-------- ページ --------
今年の税理士試験まで、いよいよ1ヶ月を切りました。当時を思い出しながら、みんな苦手な「理論暗記」にどう向き合うべきか、私なりの考え方を整理してみます。

「理論暗記なんて不要!」と高を括って失敗した1年目

今年の初め頃のことですが、参加したセミナーの懇親会で、税理士受験コースの講師の方と受験生の方と同時にお話しする機会がありました。

予備校カリキュラムの最低限暗記すべきことも覚えずに、「どうすればいいですか?」といった質問をしてくる方が、たまにいるというお話しがありましたが、私の失敗体験も踏まえて「やはり理論は暗記すべき」とそのとき改めて感じました。

私が受験生だったときに最初にぶつかった壁も、この理論の暗記です。

受験1年目は、簿記・財諸・消費税を受けましたが、初めて消費税の授業を受けたときのことは今でも覚えています。
--------
** 取り組む課題 **
#1 ページの「今年の税理士試験まで、いよい」から「とそのとき改めて感じました。」までを、最後の語句も含めて一字一句そのまま引用してください。
#2 ページによると、筆者が受験1年目に受けた科目は何ですか。
#3 次の（a）〜（c）がページの内容と合っているかどうかを、それぞれ「はい」か「いいえ」で答え、根拠となるページの言葉をそのまま引用してください。
（a）今年の税理士試験まで、残りは1ヶ月を切っている。
（b）筆者はセミナーの懇親会で、講師の方とだけ話をした。
（c）筆者が受験生のときに最初にぶつかった壁は、計算問題だった。
この資料は、ここでの作業にはまったく関係しません。
-------- 手元の資料 --------
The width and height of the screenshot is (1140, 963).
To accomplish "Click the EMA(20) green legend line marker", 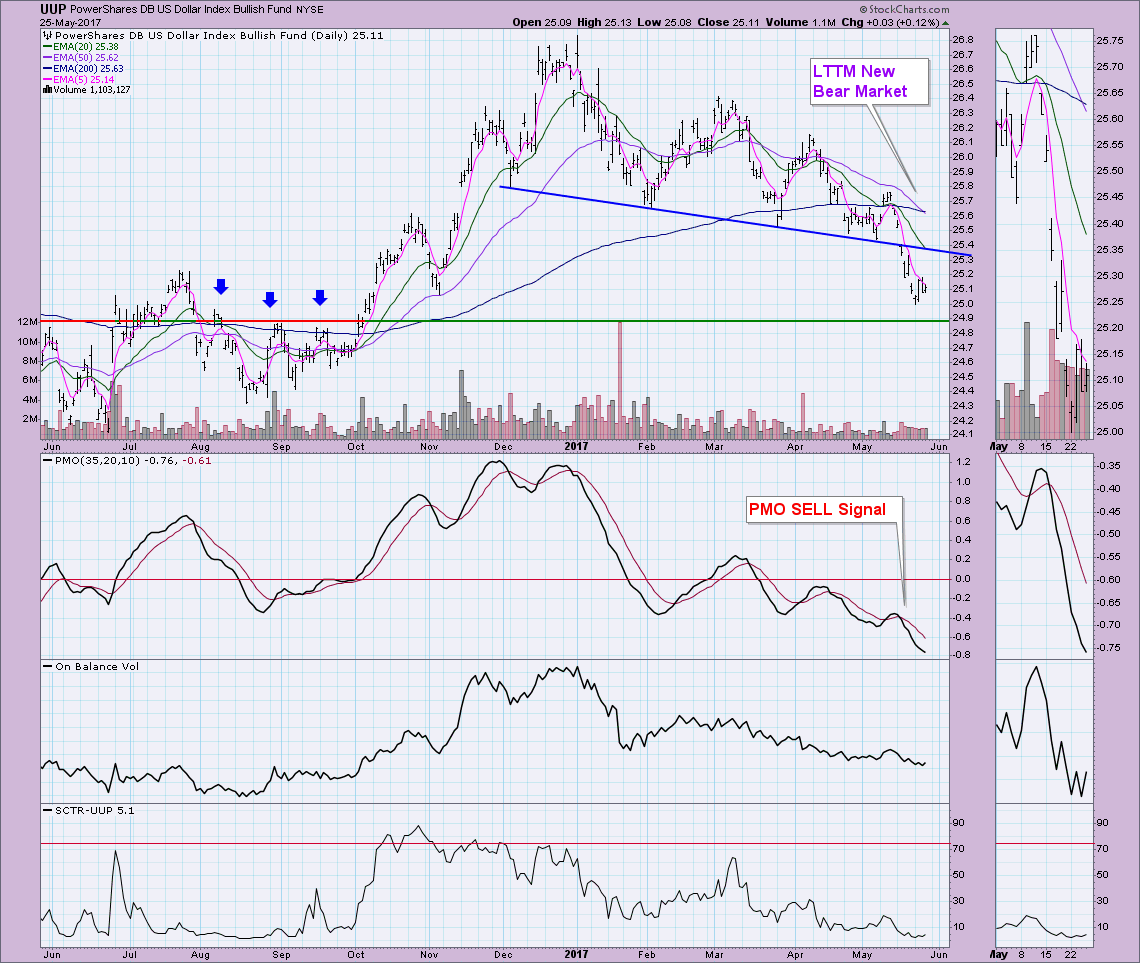I will (47, 46).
--------
** 答えの記述 **
#1
今年の税理士試験まで、いよいよ1ヶ月を切りました。当時を思い出しながら、みんな苦手な「理論暗記」にどう向き合うべきか、私なりの考え方を整理してみます。

「理論暗記なんて不要!」と高を括って失敗した1年目

今年の初め頃のことですが、参加したセミナーの懇親会で、税理士受験コースの講師の方と受験生の方と同時にお話しする機会がありました。

予備校カリキュラムの最低限暗記すべきことも覚えずに、「どうすればいいですか?」といった質問をしてくる方が、たまにいるというお話しがありましたが、私の失敗体験も踏まえて「やはり理論は暗記すべき」とそのとき改めて感じました。

#2 簿記・財諸・消費税です。

#3
（a）はい。「今年の税理士試験まで、いよいよ1ヶ月を切りました」
（b）いいえ。「税理士受験コースの講師の方と受験生の方と同時にお話しする機会がありました」
（c）いいえ。「私が受験生だったときに最初にぶつかった壁も、この理論の暗記です」